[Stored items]
----
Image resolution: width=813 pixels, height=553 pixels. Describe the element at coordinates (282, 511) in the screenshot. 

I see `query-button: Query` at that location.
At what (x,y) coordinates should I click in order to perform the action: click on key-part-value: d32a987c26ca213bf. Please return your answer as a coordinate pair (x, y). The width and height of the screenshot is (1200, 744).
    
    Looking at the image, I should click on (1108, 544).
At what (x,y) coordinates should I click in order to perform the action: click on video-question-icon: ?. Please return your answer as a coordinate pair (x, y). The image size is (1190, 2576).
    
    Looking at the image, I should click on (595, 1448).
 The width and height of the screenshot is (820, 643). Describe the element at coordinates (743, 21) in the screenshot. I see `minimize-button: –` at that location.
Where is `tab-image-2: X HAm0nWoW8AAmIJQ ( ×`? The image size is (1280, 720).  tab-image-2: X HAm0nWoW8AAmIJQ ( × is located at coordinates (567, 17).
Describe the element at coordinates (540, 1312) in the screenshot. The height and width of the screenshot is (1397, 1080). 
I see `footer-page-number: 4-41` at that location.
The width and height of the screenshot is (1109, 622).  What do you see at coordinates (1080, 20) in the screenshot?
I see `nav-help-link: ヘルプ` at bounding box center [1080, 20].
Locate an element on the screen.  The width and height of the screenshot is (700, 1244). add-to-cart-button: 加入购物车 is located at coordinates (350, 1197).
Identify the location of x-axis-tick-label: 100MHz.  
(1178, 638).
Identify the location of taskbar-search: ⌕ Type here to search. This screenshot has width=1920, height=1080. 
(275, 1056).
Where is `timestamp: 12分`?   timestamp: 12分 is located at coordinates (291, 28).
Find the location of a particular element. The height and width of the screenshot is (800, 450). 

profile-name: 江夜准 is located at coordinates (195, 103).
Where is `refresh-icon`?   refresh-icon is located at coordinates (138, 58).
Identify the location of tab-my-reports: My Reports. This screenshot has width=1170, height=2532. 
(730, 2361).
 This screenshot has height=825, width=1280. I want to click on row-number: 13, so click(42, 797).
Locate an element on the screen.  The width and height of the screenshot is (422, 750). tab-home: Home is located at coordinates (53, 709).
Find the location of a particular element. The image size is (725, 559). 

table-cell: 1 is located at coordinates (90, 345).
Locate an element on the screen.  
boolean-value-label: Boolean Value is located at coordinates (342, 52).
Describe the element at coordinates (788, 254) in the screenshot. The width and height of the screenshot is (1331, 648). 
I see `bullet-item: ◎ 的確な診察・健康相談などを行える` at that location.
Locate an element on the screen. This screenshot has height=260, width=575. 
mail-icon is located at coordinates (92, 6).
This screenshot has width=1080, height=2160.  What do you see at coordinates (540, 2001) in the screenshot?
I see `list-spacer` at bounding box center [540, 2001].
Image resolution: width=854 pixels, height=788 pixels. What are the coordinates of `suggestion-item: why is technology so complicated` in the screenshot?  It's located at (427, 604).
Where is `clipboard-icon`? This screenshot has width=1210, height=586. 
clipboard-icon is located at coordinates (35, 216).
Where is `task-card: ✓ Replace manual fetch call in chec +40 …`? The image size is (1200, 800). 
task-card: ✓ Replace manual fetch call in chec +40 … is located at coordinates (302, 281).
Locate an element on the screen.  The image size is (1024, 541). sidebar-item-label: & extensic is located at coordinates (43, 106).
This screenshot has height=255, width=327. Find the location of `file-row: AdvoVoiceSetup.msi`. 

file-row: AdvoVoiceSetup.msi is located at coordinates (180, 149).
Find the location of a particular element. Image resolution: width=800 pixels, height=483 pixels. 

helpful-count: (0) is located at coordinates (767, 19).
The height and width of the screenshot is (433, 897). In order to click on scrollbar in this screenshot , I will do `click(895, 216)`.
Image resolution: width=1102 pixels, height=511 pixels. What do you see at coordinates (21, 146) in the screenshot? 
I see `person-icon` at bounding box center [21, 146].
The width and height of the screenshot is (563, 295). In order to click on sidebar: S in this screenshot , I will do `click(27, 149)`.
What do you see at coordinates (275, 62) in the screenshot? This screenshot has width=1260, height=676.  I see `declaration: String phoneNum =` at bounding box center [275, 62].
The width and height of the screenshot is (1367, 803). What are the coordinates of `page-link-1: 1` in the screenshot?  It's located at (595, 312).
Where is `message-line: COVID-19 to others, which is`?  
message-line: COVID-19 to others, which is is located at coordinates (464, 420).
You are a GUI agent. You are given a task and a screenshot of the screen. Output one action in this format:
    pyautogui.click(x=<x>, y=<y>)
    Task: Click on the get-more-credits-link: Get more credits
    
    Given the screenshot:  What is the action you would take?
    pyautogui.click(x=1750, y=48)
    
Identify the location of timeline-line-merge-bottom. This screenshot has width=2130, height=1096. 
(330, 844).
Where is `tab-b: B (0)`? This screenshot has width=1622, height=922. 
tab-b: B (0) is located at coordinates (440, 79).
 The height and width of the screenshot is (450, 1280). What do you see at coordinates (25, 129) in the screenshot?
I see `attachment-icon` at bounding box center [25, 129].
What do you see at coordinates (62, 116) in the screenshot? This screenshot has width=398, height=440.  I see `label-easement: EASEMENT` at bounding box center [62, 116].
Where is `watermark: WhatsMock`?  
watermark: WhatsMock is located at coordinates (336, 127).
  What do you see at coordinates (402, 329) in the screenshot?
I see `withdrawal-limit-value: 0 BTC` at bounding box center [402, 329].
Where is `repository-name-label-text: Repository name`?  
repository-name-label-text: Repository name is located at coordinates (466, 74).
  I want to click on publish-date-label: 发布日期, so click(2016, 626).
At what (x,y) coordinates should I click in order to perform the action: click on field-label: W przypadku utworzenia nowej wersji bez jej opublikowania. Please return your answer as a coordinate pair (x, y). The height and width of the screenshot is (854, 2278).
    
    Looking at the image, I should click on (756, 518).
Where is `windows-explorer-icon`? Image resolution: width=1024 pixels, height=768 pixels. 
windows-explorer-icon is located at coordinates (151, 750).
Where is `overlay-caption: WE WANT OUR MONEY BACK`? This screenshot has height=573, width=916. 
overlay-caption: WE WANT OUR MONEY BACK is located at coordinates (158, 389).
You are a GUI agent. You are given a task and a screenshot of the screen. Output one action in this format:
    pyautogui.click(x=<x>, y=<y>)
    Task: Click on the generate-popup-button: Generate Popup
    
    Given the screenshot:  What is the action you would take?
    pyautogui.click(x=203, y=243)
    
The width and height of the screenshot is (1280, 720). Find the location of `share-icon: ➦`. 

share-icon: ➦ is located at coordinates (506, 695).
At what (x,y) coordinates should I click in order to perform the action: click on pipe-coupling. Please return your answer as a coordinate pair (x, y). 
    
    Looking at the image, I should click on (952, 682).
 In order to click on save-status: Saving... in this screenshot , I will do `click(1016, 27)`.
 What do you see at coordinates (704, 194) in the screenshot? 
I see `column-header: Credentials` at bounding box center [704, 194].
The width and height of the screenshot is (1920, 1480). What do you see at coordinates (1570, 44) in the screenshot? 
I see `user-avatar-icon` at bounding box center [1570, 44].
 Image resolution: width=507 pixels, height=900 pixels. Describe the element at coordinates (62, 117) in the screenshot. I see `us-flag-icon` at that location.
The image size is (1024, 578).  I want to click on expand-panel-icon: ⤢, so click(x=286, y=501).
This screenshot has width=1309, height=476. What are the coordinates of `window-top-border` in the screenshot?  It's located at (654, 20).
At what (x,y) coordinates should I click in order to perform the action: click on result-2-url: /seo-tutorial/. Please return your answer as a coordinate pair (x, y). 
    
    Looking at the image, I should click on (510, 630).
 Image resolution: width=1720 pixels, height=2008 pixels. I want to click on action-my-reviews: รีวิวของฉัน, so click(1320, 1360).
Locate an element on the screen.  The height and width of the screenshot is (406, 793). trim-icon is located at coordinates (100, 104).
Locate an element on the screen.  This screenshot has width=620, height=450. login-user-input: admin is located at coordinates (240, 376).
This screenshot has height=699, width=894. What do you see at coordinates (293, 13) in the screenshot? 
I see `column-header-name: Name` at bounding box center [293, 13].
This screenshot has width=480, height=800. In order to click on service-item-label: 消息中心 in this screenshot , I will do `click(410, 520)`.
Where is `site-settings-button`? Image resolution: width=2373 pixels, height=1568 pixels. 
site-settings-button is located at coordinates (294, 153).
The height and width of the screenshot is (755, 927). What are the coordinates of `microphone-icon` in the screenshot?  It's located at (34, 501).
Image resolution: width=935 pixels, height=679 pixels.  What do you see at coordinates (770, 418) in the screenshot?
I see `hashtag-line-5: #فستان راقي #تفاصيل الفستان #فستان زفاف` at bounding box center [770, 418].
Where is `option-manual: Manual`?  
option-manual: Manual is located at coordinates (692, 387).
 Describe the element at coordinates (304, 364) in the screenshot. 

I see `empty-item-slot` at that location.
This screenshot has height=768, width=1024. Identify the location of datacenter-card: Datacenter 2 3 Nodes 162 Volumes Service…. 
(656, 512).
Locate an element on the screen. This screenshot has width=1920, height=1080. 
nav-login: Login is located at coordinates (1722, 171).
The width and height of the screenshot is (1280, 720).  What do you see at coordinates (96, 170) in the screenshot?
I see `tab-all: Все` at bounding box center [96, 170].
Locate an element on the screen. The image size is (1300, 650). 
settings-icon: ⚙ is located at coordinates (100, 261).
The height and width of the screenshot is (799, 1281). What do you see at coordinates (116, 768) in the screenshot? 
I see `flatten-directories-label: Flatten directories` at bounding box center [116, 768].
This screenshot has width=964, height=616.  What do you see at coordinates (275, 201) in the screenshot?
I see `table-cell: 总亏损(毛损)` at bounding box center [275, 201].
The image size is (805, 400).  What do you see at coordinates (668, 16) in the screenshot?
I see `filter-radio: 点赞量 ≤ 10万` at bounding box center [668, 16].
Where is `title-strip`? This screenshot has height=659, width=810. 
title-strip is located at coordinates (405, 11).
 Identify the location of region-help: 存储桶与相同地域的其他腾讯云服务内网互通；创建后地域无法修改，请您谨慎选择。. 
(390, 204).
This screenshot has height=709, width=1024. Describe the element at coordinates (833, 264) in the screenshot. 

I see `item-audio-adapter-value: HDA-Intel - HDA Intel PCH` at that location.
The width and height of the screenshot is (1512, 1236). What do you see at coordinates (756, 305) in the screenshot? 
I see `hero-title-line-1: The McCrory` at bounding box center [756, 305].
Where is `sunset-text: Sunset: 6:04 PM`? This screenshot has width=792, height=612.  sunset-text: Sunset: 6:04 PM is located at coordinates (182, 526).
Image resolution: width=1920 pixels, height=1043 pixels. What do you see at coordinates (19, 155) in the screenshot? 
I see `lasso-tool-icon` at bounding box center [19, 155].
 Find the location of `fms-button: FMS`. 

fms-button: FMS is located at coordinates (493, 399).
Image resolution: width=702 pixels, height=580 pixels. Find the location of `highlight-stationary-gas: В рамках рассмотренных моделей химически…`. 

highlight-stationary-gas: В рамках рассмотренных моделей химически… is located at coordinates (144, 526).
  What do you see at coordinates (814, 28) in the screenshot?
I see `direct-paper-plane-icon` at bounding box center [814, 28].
----
**Written task**
Return the lines of the listing above exactly, everything from the line containing "coordinates (53, 709)." down to the line containing "center [540, 2001].", both included.

**Task output**
Locate an element on the screen.  The width and height of the screenshot is (422, 750). tab-home: Home is located at coordinates (53, 709).
Find the location of a particular element. The image size is (725, 559). 

table-cell: 1 is located at coordinates (90, 345).
Locate an element on the screen.  
boolean-value-label: Boolean Value is located at coordinates (342, 52).
Describe the element at coordinates (788, 254) in the screenshot. The width and height of the screenshot is (1331, 648). 
I see `bullet-item: ◎ 的確な診察・健康相談などを行える` at that location.
Locate an element on the screen. This screenshot has height=260, width=575. 
mail-icon is located at coordinates (92, 6).
This screenshot has width=1080, height=2160.  What do you see at coordinates (540, 2001) in the screenshot?
I see `list-spacer` at bounding box center [540, 2001].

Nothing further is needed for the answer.